If things do go from bad to worse, nothing is likely to convince the Brexit faithful that leaving the EU was a terrible mistake. They will simply blame the government for screwing it up. And the government will defend itself by citing COVID and other circumstances, such as supply chain problems and energy shortages, as factors beyond its control.

All of which makes the job of Labour and the other opposition parties fiendishly difficult. Forensic arguments pinning the blame on government incompetence will cut little ice with voters. For them the diagnosis will be less important than the cure. And the cure will have to be accompanied with a modicum of hope. Which probably means that the lies of the ruling party will have to be fought, if not with alternative lies, at least with gilded lilies.

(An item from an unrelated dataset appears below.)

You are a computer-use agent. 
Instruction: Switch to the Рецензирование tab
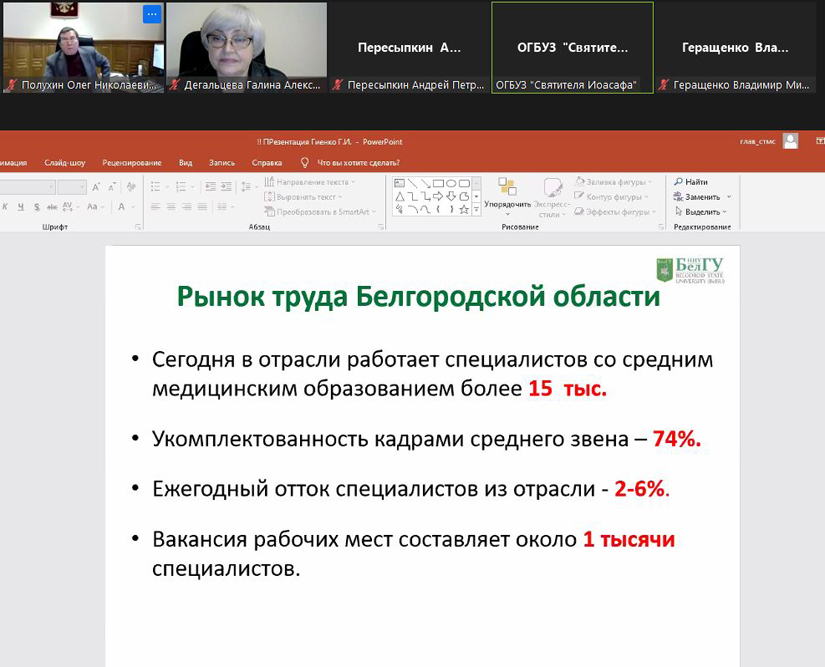pyautogui.click(x=131, y=162)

But if Labour continues to be hopelessly fragmented, with different factions peddling alternative nirvanas, it’s hard to see them returning to power, unless it’s on the back of widespread disgust at the performance of the ruling party, or in the wake of some unforeseen disaster.

The problem for all parties is that positive change often comes at a snail’s pace. There’s little short-term political dividend to be gained from measures that will take years to come to fruition. Negative change, on the other hand, can send us slithering into anxiety and despair in short order, as we’re seeing at the moment.

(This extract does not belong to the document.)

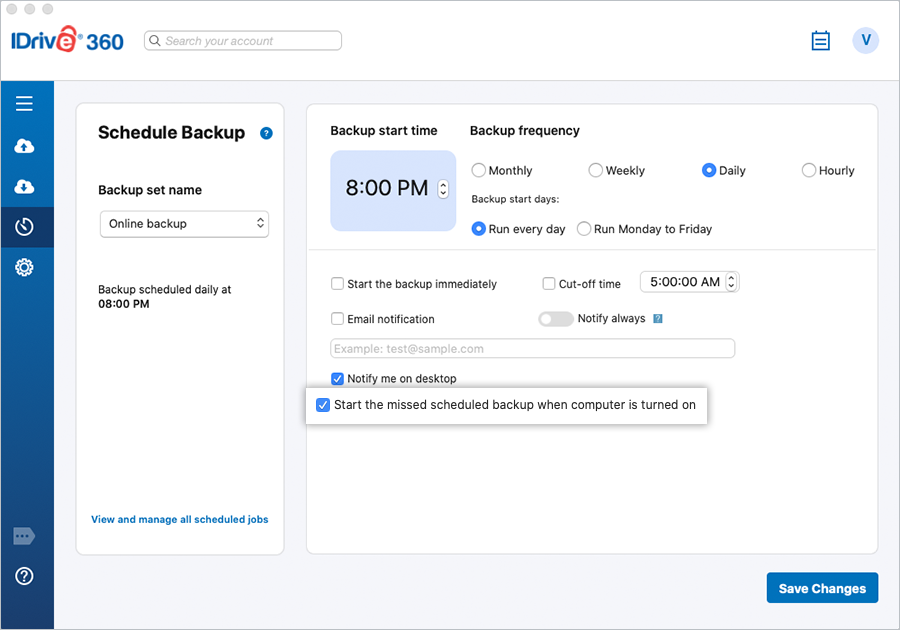Open View and manage all scheduled jobs
This screenshot has height=630, width=900.
tap(180, 520)
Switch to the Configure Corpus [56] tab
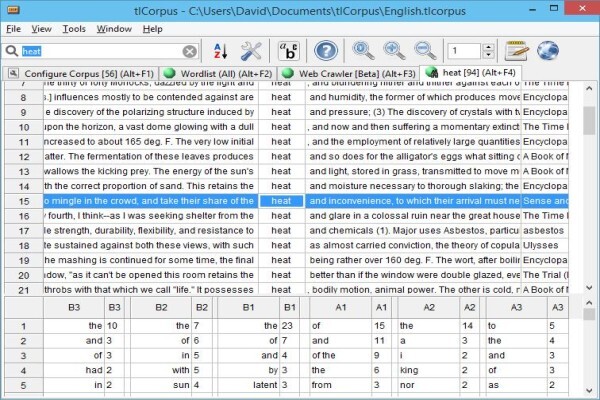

So where are the forces for long-term change? Who creates the waves for the politicians to ride? It’s certainly not the politicians themselves. Back in the day, before the social media, “protest movements” found their voices through music, because radio and TV were the most effective ways to reach a mass audience. Yet it’s arguable that in the 60s the likes of Bob Dylan were more effective in bringing about cultural rather than political change. Woodstock didn’t stop the Vietnam war.

But in the same decade, Lyndon Johnson presided over game-changing civil rights legislation. Were it not for the efforts of Martin Luther King, Johnson might not have succeeded, or even felt the need to fight the fight. Here in the UK, Roy Jenkins was responding to cultural change when he introduced measures as Britain’s Home Secretary that created what was collectively known as the “permissive society”. (Remember the days when a minister earned more credit for landmark legislation than the Prime Minister of the time?)

Whether the cultural chicken or the political egg comes first is debatable – a perennial essay question perhaps.

Either way, at least within functioning democracies, positive change can come about both via grassroots pressure and top-down intervention. But since a large portion of the planet’s population is not governed through a functioning democracy, there is little that the people of China or Russia can do from the ground up. They’re reliant on their leaders to make the right calls. And if those leaders deem that national interest or their desire to remain in power dictates that certain actions – such as building new coal-fire power plants – take priority over longer-term necessities, no amount of diplomacy or trade sanctions will deter them.

However we stumble our way towards solutions to seemingly intractable problems, one thing seems certain. A levelling up of sorts has taken place. Over the past decade, bullshit and lies have come to sit squarely alongside reason and facts in driving public opinion in many countries, including my own.

That is unlikely to change in the current decade for as long as we continue to elect charming fools or angry ideologues to govern us. For now, as winter approaches, if I decide to camp out in the middle of a motorway, I shall make sure I bring a thick duvet.